5. A decir verdad, algunos de nuestros admirables hermanos, como el Arzobispo de París y los Obispos de Saint-Bertrand, N"mes, Maclovien, Tresent y Langres, por carta del 1 de este mes dirigida a Nosotros, siguen ejerciendo de forma encomiable ese ardor de caridad con el que ellos mismos, desterrados en la ciudad de Constanza, y otros eclesiásticos galos fueron acogidos en dos abadías cercanas a esa ciudad, Petershausen y Oreutzlingen, nos han pedido que intervengamos ante los prelados, preladas, abades y capítulos de la Iglesia germánica y que recomendemos a los sacerdotes de la Galia, refugiados por la fe apostólica y así intentados por la unidad católica. Así pues, deseando aceptar sus justas oraciones, os enviamos de buen grado esta carta para seguir alabando más y más lo que ya se ha iniciado por vuestra parte, y poder elogiar una vez más a estos atletas de Cristo, que por la causa que han apoyado valientemente y por sus distinguidos méritos son en sí mismos elogiados.

6. Esta carta nuestra os muestra claramente con qué consuelo nos conforta, en medio de la grave angustia por la que estamos afligidos por todas partes, la indudable esperanza que alimentamos en el fondo de nuestras almas, de que vosotros, Venerables Hermanos Arzobispos y Obispos, tengáis siempre presente la dorada sentencia de San Pablo: "Es necesario que el Obispo sea hospitalario": esa sentencia que tanto los Santos Padres como los mismos Concilios alaban mucho. En efecto, como escribe San Jerónimo, "la casa del obispo debe ser el hospicio común de todos; y si el laico acoge a uno o a dos o a unos pocos, cumple con el deber de hospitalidad; si el obispo no acoge a todos, será considerado inhumano". Estas son las palabras del Sexto Consejo de París. Tenemos la fundada esperanza de que también vosotros, amados hijos, abades y abadesas, tengáis presente y cumpláis con vuestro trabajo lo que San Benito enseñó a los monjes, es decir, que el abad debe tener invitados en su mesa todos los días y las abadesas, según el Sínodo de Aquisgrán, deben tener invitados ante la puerta del monasterio. Por último, estamos seguros de que vosotros, capítulos y eclesiásticos de cualquier rango en la noble Iglesia germánica, consideraréis que será para vuestra gloria si sois dados a seguir aquellas exhortaciones con las que el sagrado Sínodo tridentino amonesta: "Quien ostenta beneficios eclesiásticos, ya sean seculares o regulares, debe acostumbrarse a cumplir pronta y amorosamente el deber de la hospitalidad, tantas veces recomendado por los Santos Padres, según sus posibilidades, recordando que quien ama la hospitalidad recibe a Cristo en sus huéspedes".

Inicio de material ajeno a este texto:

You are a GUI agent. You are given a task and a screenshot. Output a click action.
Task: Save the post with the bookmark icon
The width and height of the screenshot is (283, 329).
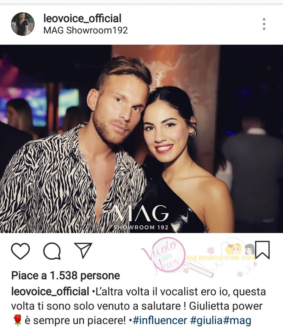(x=262, y=250)
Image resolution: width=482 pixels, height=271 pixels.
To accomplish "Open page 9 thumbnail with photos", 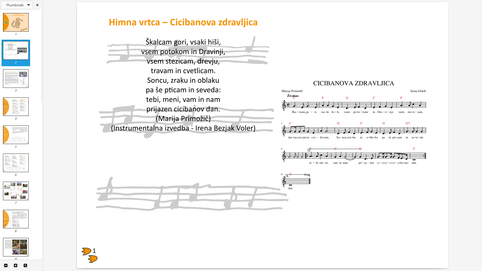I will point(16,247).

Así como el mismo Sínodo tridentino se preocupó de confiar a los obispos la carga de este tipo de caridad, estamos seguros de que vosotros, Venerables Hermanos, no sólo con vuestro ejemplo, sino también con vuestras palabras y exhortaciones, os esforzaréis por procurar a estos infelices sacerdotes franceses una ayuda aún mayor que la que pudieron obtener por medio de vosotros, hasta que descienda sobre nosotros el día del consuelo y el tiempo de la paz; como dijo Alejandro III, nuestro predecesor, cuando elogió a ciertos eclesiásticos a los que los enemigos de la fe perseguían.

7. Son muchas las recompensas prometidas por el excelentísimo Dios, y que siempre ha concedido a los que se han distinguido por el generoso servicio de la hospitalidad; confiamos en que esta obra de misericordia, junto con las oraciones públicas, nos traiga cuanto antes el consuelo y la paz que deseamos vivamente.

Mientras tanto, Venerables Hermanos y amados Hijos, con gran afecto les impartimos la Bendición Apostólica.

Dado en Roma, junto a San Pedro, el 21 de noviembre de 1792, en el decimoctavo año de Nuestro Pontificado.